* **The problem**
Pick out each line with the word "Collapse" from the material that follows.
# # # # #
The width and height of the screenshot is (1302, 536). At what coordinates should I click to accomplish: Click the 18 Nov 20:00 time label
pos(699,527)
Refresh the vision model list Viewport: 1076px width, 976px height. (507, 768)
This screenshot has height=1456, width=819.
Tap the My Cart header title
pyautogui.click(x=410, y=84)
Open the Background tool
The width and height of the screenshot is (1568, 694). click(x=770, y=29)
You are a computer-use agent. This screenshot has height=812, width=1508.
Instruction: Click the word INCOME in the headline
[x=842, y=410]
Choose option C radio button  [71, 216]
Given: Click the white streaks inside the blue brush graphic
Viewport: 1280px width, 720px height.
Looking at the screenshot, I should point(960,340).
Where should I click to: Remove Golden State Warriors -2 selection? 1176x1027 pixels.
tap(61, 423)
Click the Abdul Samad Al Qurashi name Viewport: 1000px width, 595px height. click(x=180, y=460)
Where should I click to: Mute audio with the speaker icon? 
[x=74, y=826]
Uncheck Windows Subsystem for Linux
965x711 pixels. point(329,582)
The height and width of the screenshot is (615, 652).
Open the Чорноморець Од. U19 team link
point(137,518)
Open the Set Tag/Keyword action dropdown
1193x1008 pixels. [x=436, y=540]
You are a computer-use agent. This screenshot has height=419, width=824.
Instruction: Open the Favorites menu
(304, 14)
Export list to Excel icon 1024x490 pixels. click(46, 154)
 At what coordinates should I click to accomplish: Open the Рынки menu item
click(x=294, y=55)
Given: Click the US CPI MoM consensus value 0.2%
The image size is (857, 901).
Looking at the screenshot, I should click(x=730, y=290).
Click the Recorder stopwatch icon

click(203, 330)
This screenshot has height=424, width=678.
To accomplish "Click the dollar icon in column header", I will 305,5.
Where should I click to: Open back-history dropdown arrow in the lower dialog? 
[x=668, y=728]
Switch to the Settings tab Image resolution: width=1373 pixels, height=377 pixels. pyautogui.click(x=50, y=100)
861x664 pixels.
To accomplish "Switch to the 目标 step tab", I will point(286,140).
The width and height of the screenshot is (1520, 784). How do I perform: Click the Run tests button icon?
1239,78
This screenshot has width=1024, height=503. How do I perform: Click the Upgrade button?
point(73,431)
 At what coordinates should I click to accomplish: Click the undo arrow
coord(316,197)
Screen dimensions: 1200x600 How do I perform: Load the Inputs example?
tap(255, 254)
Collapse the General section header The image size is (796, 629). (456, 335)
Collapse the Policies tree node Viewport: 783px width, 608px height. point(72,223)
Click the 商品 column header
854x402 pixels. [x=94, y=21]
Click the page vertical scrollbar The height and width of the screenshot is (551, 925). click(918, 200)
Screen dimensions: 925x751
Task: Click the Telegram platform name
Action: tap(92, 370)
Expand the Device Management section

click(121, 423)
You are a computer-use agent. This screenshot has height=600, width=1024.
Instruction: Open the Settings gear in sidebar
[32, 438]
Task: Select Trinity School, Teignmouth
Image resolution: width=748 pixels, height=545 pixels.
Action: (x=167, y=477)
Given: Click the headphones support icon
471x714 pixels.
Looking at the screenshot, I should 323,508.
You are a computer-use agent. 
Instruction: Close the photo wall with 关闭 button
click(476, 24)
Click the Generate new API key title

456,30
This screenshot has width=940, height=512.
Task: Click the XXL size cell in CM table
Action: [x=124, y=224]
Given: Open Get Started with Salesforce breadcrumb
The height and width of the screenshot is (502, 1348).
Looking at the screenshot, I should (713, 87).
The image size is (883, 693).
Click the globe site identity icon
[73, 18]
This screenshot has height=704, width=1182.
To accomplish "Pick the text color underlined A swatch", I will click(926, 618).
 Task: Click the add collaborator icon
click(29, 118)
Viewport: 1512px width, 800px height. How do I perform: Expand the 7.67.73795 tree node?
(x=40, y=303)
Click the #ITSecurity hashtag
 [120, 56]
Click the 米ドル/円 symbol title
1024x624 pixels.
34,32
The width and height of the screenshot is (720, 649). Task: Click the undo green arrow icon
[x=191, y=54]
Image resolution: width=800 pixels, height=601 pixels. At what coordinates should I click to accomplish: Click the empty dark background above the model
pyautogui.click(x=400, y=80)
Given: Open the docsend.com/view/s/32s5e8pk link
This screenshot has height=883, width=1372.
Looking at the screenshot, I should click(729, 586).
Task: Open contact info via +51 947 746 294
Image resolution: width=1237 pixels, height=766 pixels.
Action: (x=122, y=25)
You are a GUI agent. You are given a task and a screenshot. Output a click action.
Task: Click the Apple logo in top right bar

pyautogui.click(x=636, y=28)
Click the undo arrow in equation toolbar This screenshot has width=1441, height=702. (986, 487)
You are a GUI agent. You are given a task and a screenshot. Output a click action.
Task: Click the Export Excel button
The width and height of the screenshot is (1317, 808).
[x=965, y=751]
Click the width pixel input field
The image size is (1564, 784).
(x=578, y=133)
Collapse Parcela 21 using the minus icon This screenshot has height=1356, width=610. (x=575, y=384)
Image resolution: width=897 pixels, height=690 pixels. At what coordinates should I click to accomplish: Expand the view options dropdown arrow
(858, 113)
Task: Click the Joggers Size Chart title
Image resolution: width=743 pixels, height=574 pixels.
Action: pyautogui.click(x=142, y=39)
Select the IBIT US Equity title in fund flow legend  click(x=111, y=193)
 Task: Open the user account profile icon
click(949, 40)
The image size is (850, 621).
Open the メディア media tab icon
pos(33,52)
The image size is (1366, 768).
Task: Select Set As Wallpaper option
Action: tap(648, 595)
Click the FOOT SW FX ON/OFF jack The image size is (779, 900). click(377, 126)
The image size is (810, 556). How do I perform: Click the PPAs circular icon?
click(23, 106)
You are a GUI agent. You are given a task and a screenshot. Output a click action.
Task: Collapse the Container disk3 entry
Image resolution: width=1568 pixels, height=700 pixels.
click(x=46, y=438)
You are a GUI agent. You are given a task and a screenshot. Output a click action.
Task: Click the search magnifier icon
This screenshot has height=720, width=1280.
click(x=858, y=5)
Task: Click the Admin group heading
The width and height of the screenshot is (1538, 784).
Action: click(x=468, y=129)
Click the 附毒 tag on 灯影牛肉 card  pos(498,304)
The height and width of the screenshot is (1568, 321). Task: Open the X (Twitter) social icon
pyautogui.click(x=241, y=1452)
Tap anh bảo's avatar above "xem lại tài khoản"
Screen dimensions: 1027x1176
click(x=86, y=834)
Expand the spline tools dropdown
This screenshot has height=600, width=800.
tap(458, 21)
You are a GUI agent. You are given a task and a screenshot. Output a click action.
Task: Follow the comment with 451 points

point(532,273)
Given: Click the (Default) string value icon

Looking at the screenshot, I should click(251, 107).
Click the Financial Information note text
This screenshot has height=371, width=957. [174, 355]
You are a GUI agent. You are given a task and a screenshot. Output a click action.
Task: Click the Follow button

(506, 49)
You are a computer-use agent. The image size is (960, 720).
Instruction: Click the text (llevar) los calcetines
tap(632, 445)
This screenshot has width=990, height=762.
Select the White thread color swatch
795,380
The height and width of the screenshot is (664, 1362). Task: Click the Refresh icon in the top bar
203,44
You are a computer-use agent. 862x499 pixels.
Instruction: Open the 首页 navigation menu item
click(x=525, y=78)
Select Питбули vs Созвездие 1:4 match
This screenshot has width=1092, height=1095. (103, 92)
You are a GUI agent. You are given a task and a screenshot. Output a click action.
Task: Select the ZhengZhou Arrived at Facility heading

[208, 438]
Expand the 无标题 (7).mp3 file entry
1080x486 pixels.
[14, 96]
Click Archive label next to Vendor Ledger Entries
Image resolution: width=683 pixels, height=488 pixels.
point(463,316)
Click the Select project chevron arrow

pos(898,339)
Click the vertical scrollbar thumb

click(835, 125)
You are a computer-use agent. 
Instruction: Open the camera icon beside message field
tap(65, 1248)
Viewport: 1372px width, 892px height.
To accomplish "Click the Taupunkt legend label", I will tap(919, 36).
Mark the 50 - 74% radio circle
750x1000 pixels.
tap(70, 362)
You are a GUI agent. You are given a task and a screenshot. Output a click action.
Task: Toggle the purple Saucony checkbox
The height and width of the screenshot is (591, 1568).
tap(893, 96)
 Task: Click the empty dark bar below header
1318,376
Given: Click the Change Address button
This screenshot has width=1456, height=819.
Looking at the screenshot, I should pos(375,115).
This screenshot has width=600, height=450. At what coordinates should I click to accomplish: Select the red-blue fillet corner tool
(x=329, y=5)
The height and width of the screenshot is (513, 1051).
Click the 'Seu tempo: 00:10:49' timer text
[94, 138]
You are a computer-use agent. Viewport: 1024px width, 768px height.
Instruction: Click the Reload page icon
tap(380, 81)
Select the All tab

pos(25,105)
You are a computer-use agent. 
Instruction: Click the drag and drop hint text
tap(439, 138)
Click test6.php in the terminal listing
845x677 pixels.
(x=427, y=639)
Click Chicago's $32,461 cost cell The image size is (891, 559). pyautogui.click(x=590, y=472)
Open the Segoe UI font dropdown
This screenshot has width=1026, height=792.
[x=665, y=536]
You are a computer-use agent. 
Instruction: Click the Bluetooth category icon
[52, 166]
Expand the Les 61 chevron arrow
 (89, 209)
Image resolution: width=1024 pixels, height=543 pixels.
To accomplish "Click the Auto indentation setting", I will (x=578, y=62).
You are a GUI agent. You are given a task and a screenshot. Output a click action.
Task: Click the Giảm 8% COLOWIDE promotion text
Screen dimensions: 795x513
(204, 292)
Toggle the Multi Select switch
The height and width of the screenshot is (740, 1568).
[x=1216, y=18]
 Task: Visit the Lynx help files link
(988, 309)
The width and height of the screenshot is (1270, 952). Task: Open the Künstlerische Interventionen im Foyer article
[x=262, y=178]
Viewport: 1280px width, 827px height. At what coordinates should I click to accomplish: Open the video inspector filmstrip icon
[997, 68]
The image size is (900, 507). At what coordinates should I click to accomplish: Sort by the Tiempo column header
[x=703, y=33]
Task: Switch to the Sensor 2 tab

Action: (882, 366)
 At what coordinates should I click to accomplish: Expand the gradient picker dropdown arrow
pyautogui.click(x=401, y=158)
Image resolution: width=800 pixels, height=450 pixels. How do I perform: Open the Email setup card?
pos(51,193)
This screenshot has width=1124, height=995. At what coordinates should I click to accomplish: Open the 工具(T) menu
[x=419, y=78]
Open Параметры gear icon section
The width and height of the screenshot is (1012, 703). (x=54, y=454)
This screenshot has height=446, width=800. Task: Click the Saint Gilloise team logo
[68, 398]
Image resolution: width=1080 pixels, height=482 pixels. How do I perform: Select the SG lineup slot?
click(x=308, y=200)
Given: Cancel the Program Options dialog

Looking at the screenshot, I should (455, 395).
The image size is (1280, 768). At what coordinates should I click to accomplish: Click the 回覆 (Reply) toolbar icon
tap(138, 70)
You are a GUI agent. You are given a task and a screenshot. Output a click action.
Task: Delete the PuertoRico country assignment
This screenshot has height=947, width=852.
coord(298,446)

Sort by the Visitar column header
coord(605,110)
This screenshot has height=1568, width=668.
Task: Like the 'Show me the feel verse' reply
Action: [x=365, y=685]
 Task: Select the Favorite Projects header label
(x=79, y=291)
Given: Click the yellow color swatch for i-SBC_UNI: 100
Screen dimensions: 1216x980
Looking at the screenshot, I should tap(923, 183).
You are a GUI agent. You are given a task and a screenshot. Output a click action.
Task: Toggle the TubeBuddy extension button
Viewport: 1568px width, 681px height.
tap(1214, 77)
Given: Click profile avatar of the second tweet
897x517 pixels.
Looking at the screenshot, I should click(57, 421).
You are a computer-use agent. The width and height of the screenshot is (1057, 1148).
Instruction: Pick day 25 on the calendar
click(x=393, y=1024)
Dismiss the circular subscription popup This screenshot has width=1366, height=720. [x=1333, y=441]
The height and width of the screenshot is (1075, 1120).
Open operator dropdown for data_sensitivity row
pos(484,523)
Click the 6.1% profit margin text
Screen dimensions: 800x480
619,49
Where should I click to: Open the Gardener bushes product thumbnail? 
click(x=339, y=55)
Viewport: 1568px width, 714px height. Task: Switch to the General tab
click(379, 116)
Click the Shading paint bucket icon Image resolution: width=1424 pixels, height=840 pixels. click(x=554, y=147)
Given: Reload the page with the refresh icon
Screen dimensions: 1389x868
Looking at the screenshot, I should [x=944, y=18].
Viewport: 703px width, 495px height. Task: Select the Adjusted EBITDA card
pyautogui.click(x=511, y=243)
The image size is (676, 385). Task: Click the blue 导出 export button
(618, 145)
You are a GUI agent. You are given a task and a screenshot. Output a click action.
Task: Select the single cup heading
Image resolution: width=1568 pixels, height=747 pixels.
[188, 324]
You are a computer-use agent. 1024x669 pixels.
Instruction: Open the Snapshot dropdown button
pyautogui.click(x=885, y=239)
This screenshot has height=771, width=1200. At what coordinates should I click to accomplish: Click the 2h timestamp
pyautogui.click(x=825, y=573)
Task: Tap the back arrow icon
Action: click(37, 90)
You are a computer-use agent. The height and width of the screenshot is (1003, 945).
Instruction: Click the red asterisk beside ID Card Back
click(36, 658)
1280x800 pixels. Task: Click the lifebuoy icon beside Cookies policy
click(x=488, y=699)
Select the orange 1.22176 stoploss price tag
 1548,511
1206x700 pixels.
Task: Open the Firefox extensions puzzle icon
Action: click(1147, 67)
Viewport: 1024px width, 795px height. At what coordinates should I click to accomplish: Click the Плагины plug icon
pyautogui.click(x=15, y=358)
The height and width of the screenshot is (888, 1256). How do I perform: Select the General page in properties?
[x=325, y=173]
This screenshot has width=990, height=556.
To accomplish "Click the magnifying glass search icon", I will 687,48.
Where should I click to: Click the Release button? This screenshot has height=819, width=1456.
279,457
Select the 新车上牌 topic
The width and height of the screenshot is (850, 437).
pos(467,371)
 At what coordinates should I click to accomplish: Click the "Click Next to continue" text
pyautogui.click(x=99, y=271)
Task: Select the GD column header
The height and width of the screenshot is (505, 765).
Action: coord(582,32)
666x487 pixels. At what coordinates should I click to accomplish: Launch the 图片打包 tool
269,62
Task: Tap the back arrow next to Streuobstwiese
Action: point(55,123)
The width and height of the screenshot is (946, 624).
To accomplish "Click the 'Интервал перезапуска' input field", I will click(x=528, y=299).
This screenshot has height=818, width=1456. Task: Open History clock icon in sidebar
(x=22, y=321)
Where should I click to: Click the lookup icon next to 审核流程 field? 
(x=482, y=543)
# # # # #
* **Response**
Collapse the General section header The image size is (796, 629). (456, 335)
Collapse the Policies tree node Viewport: 783px width, 608px height. point(72,223)
Collapse Parcela 21 using the minus icon This screenshot has height=1356, width=610. (x=575, y=384)
Task: Collapse the Container disk3 entry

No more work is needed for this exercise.